### What to work on:
Give back the listing in full and exactly, leaving out the images.
•••
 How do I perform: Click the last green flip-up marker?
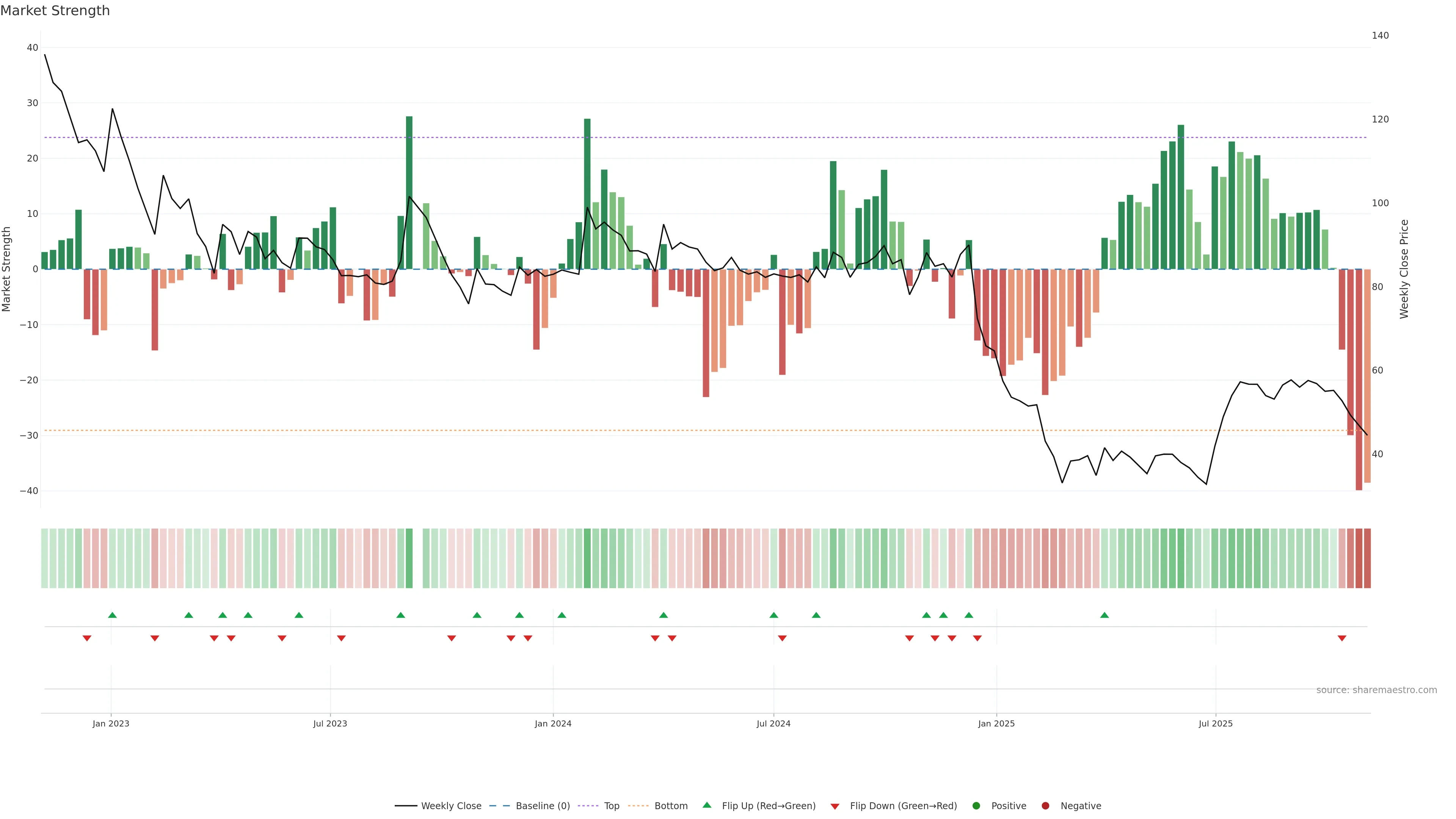pyautogui.click(x=1105, y=615)
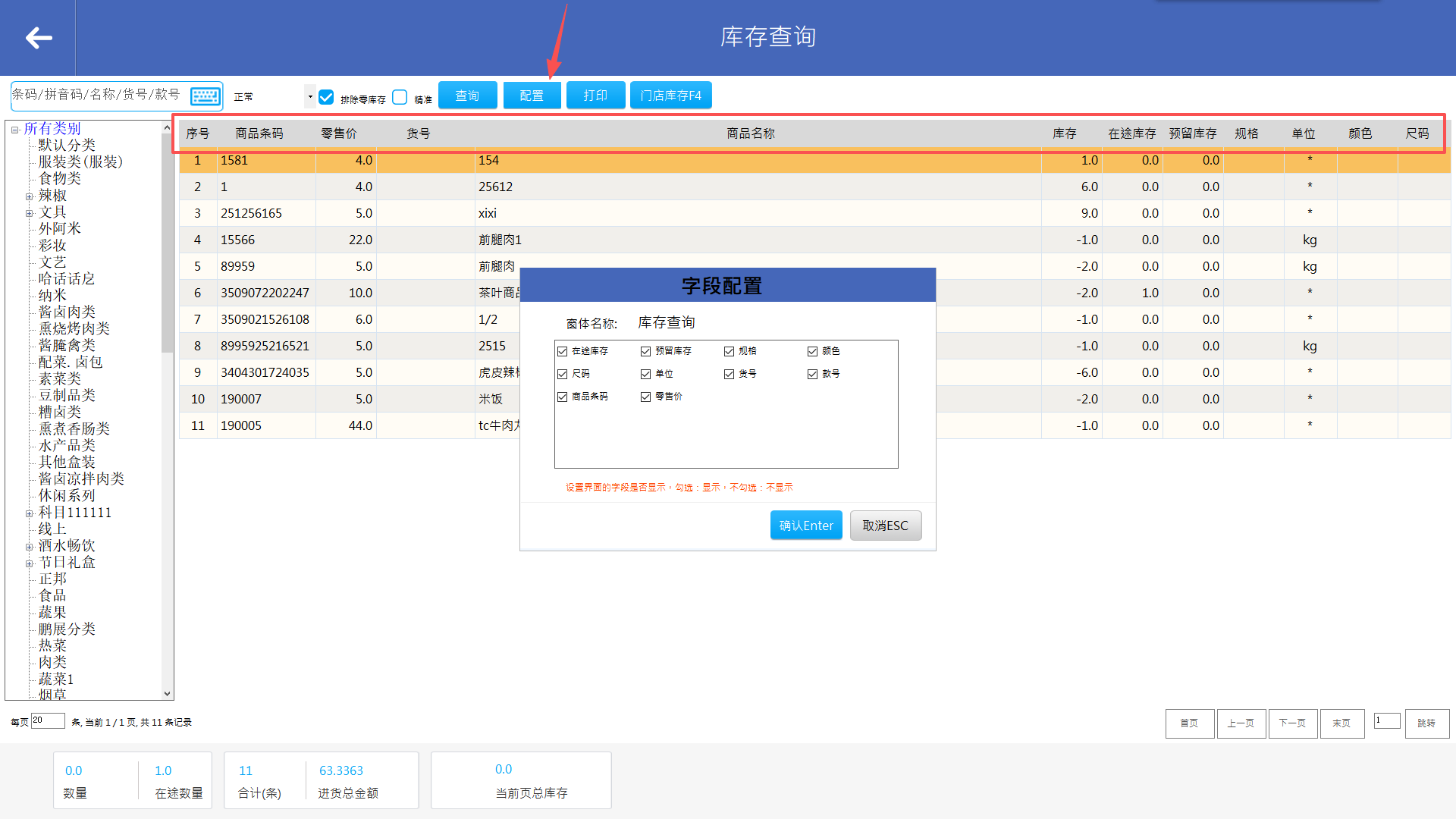Toggle the 零售价 field checkbox

(x=646, y=397)
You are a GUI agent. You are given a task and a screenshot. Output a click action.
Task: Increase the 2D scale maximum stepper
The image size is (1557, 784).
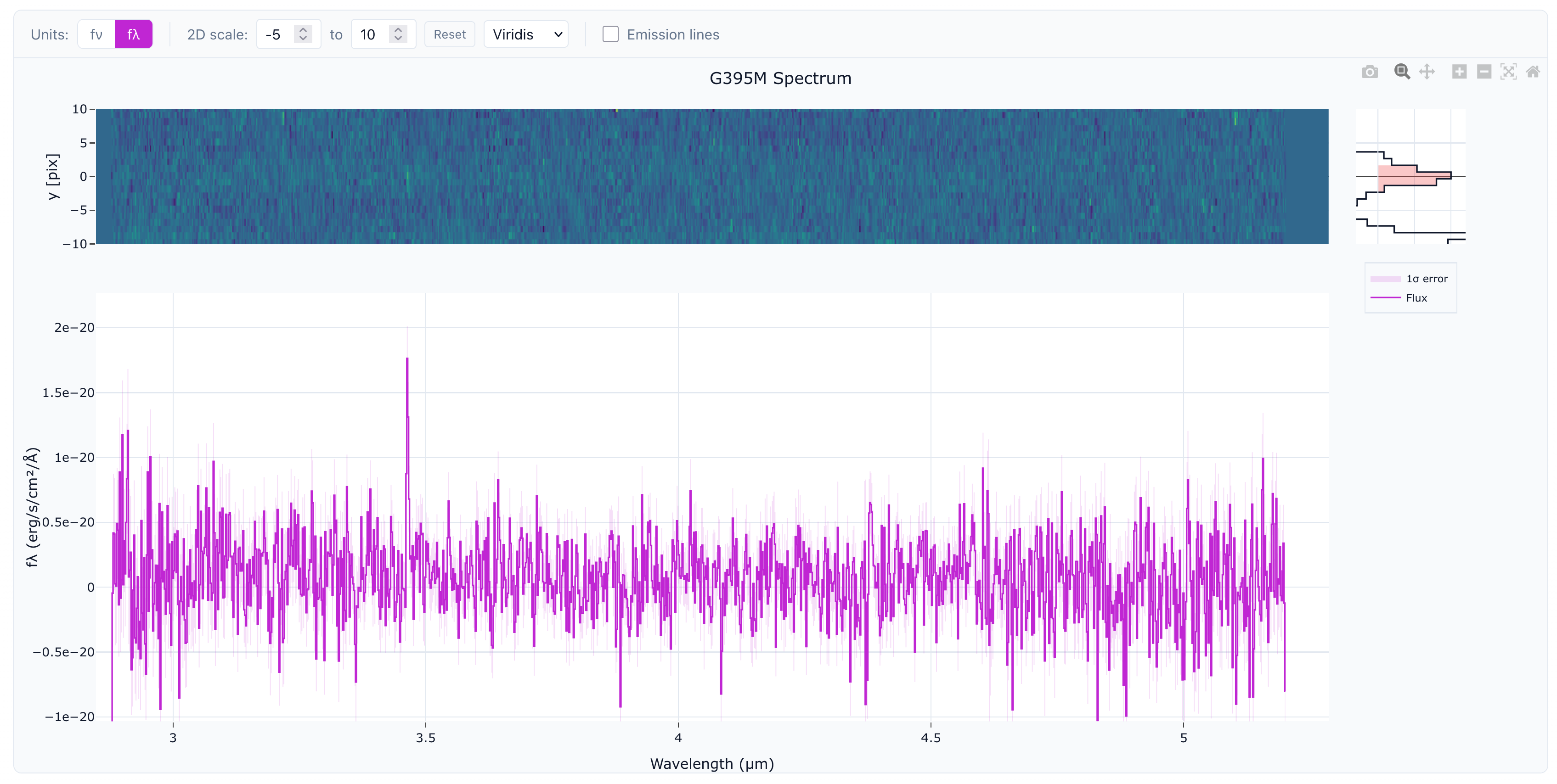(x=398, y=29)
•••
### Solved exercise:
 How do I perform: Click the last green flip-up marker?
pyautogui.click(x=1105, y=615)
Toggle the 零售价 field checkbox

(x=646, y=397)
You are a GUI agent. You are given a task and a screenshot. Output a click action.
Task: Increase the 2D scale maximum stepper
The image size is (1557, 784).
(x=398, y=29)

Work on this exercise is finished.